商魂逞しい兄妹はさておいて、あたしはご馳走様を言うと、入口まで出た。






「ね、お兄ちゃんは知らない、“仲良し家族の秘訣”教えてあげよっか?」

追いかけてきたユッケが、お茶目いっぱいの顔で、あたしの耳に囁いた。




「好き嫌いはハッキリ言うコト。キライな時は

『バカカバ、死んじゃえー』

でも、その後はフォローで

『だーい好き、結婚しよー♪』

これでオッケー。お兄ちゃんみたいなツンデレなら、イチコロね。
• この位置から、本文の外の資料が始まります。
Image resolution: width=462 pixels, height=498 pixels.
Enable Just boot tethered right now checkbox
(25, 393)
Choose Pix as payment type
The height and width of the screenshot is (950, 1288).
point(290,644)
」
















ホテルに戻ると、どんだけしつこく風呂に入ってたのか、まだ銀髪をブローしてるククールが言った。


「あ、ゼシカ、オレの髪、もうイカ臭くねえ?」


「いやククール、女の子に向けて“イカ臭い”の連呼は、いくら親しいとは言え、どうかと思うんだけど…」

紳士なエイタスのフォローが入る。

そうよね、“髪がイカ臭い”って、聞く人が聞いたら、スゴい想像とかされちゃうかもしんないもんね。




すたすたすた

あたしはククールに近寄ると、その髪の匂いを嗅いだ。




ふんわりとした、香料の香り。




「臭くないわよ?」

「マジ?もっとちゃんと臭ってよ。」


あたしは、ちょっとウザくなったので、誰にも聞こえないように、ククールにそっと囁く。
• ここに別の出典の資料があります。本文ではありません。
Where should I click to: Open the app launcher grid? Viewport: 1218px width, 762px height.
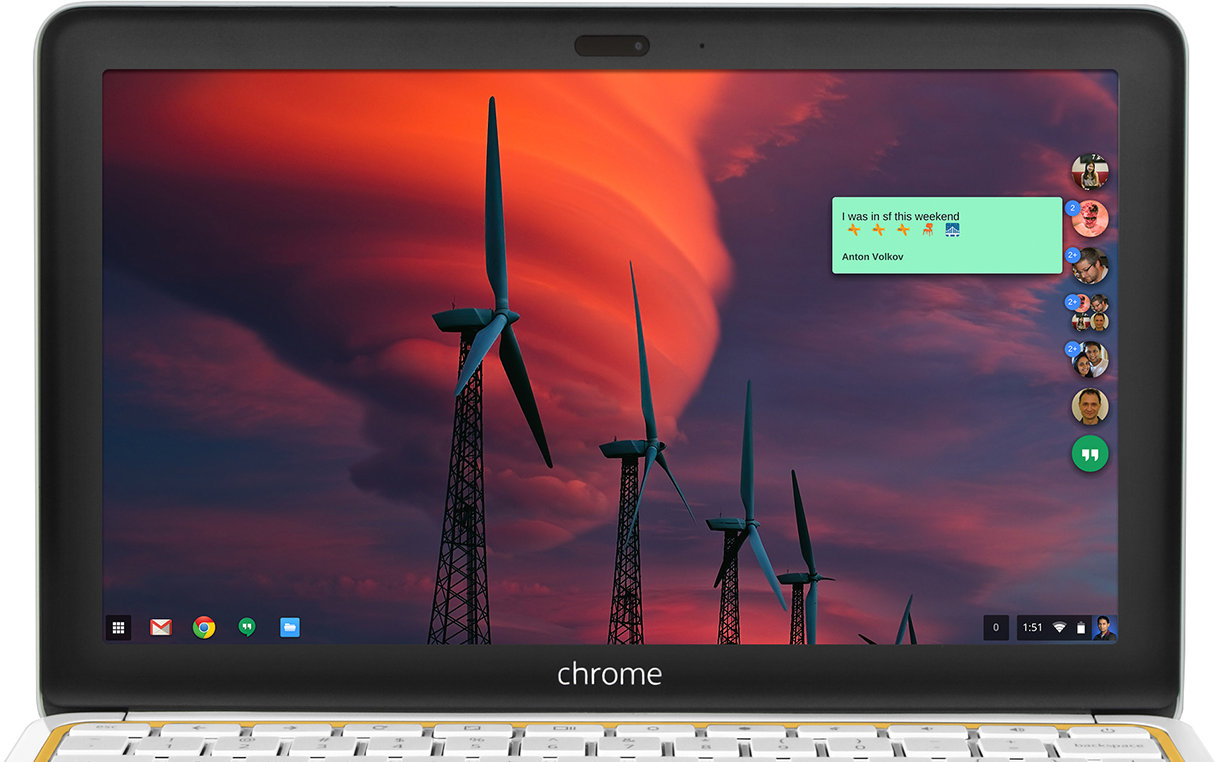click(118, 628)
「ね、ラプソーンを倒したら、あんたマルチェロを探すんでしょ、どうせ?」

驚いて振り向くククールにあたしは続ける。


「また喧嘩しないように“仲良し家族の秘訣”教えてあげようか?」

“興味有り”って表情がきらめいたから、あたしは続けてやった。




「好き嫌いはハッキリ言う事。つっても、激しく“ケンカ”したんだから、もうキライの方は十分よね。だから、次は会ったらすぐに叫ぶのよ。

『だーい好き、結婚しよー♪』

これでオッケー。あいつみたいなツンデレなら、イチコロね。」





ククールの長いまつげが、五六回、ぱちぱちされた後。
















「なんだよ、それーっ!!!!!」

壮大な絶叫が響いて、イカ刺しで一杯やっていたヤンガスが、壮大にお酒を吹いた。














ま、いいわよね。


これでしばらくはククールも、髪がイカ臭いとか、頭から消えるだろうし。







2007/8/15




ベルガラックきょうだいが書きたかった話。
つーかユッケに「お兄ちゃん、結婚しよー」と、妹萌えがボッキするような台詞を吐かせたかっただけなのです。

二人とも妙に明るいですが、よく考えるとかなりドロドロしてもおかしくない状況…七賢者の子孫が養父という点では、どこかの青赤兄弟と一緒なのに、ちゃんとケンカしながら仲良くしている二人は偉いと思います。きっと、親御さんのご教育が良かったのでしょう。

さて、ゼシカが教えてあげた“仲良し家族の秘訣”ですが、もしそれが実行された場合、マルチェロはどういう反応を示すでしょうか?

@五秒間沈黙した後、何事もなかったように、しかし全速力でククールの前から消え去る。

A半瞬の後に、グランドクロス。

B「嬉しいよ、ククール。お前からその言葉が聞きたかったのだ。」と、めっさ棒読みで言いながら、レイピアを構える。

Cその他、“とてつもなくおそろしいこと”が起きる。